EXERCISE DETAILS: Return everything from the first of the rows below down to the line containing "click(185, 393)", including both of those lines, reproduced character for character.

***** TASK DATA

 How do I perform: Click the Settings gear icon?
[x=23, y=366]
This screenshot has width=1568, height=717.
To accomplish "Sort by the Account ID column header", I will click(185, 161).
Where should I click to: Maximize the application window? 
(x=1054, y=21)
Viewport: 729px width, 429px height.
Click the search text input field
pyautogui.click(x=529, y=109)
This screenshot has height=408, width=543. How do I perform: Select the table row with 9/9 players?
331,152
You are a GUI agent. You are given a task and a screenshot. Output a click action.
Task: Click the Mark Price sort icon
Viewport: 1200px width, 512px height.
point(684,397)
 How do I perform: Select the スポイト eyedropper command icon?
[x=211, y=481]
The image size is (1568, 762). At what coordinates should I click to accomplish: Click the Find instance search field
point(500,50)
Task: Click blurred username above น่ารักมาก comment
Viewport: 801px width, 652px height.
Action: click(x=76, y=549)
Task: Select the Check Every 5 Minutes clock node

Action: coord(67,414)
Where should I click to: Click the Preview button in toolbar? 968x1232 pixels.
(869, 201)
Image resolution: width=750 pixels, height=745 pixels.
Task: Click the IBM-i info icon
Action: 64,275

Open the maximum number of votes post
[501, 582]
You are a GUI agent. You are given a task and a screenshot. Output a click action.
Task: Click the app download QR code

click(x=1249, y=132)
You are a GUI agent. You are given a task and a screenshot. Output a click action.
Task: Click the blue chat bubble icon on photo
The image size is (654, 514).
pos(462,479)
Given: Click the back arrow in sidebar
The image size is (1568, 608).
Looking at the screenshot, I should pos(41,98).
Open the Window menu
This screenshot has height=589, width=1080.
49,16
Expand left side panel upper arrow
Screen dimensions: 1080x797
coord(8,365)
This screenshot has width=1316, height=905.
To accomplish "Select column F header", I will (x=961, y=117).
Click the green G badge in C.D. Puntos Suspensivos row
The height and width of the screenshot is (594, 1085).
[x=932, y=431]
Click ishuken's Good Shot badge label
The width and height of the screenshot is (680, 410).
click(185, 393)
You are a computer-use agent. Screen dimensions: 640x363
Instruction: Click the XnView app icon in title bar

**********

SOLVED PROBLEM:
 How do I perform: Click the Settings gear icon?
[x=23, y=366]
This screenshot has width=1568, height=717.
To accomplish "Sort by the Account ID column header", I will click(185, 161).
Where should I click to: Maximize the application window? 
(x=1054, y=21)
Viewport: 729px width, 429px height.
Click the search text input field
pyautogui.click(x=529, y=109)
This screenshot has height=408, width=543. How do I perform: Select the table row with 9/9 players?
331,152
You are a GUI agent. You are given a task and a screenshot. Output a click action.
Task: Click the Mark Price sort icon
Viewport: 1200px width, 512px height.
point(684,397)
 How do I perform: Select the スポイト eyedropper command icon?
[x=211, y=481]
The image size is (1568, 762). At what coordinates should I click to accomplish: Click the Find instance search field
point(500,50)
Task: Click blurred username above น่ารักมาก comment
Viewport: 801px width, 652px height.
Action: click(x=76, y=549)
Task: Select the Check Every 5 Minutes clock node

Action: coord(67,414)
Where should I click to: Click the Preview button in toolbar? 968x1232 pixels.
(869, 201)
Image resolution: width=750 pixels, height=745 pixels.
Task: Click the IBM-i info icon
Action: 64,275

Open the maximum number of votes post
[501, 582]
You are a GUI agent. You are given a task and a screenshot. Output a click action.
Task: Click the app download QR code

click(x=1249, y=132)
You are a GUI agent. You are given a task and a screenshot. Output a click action.
Task: Click the blue chat bubble icon on photo
The image size is (654, 514).
pos(462,479)
Given: Click the back arrow in sidebar
The image size is (1568, 608).
Looking at the screenshot, I should pos(41,98).
Open the Window menu
This screenshot has height=589, width=1080.
49,16
Expand left side panel upper arrow
Screen dimensions: 1080x797
coord(8,365)
This screenshot has width=1316, height=905.
To accomplish "Select column F header", I will (x=961, y=117).
Click the green G badge in C.D. Puntos Suspensivos row
The height and width of the screenshot is (594, 1085).
[x=932, y=431]
Click ishuken's Good Shot badge label
The width and height of the screenshot is (680, 410).
click(185, 393)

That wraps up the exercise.